# [To be done]
Copy out the items exactly as they appear, from the line containing "This screenshot has width=1022, height=602." through the end of the items, with both of those lines included.

# [The input]
+ + + + + + +

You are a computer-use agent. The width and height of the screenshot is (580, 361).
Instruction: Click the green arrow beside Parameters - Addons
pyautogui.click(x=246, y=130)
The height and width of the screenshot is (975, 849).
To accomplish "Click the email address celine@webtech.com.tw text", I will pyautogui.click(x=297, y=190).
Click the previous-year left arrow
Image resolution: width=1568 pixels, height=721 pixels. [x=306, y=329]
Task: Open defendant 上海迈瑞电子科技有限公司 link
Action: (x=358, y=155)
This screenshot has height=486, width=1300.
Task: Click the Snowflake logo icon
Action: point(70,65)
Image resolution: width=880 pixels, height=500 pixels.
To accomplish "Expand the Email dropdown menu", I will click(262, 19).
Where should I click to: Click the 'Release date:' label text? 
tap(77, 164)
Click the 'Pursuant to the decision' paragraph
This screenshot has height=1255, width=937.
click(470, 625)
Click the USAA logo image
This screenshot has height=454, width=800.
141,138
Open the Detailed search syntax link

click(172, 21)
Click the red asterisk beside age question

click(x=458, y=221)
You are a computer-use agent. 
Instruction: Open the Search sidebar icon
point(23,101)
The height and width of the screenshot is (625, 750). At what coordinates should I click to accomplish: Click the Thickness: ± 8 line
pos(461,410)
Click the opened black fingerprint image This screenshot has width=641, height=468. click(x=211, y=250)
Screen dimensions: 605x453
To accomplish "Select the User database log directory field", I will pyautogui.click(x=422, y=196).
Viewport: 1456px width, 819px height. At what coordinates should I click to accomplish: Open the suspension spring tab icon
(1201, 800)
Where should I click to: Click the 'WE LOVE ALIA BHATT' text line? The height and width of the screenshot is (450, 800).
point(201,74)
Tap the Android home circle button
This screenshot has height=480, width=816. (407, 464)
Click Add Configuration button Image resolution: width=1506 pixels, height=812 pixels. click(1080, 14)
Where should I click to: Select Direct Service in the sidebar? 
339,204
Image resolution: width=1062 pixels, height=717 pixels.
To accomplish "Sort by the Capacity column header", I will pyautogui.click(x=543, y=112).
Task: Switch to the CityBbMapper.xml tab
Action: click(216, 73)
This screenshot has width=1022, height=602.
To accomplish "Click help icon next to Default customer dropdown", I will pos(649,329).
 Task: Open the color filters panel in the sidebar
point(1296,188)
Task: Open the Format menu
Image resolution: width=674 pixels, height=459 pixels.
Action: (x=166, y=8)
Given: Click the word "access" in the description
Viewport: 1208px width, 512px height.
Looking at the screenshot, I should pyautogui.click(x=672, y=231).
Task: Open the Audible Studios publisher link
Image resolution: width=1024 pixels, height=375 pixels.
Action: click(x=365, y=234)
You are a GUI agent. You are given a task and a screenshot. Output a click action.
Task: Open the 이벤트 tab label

+ + + + + + +

# [The reply]
This screenshot has width=1022, height=602.
To accomplish "Click help icon next to Default customer dropdown", I will pos(649,329).
 Task: Open the color filters panel in the sidebar
point(1296,188)
Task: Open the Format menu
Image resolution: width=674 pixels, height=459 pixels.
Action: (x=166, y=8)
Given: Click the word "access" in the description
Viewport: 1208px width, 512px height.
Looking at the screenshot, I should pyautogui.click(x=672, y=231).
Task: Open the Audible Studios publisher link
Image resolution: width=1024 pixels, height=375 pixels.
Action: click(x=365, y=234)
You are a GUI agent. You are given a task and a screenshot. Output a click action.
Task: Open the 이벤트 tab label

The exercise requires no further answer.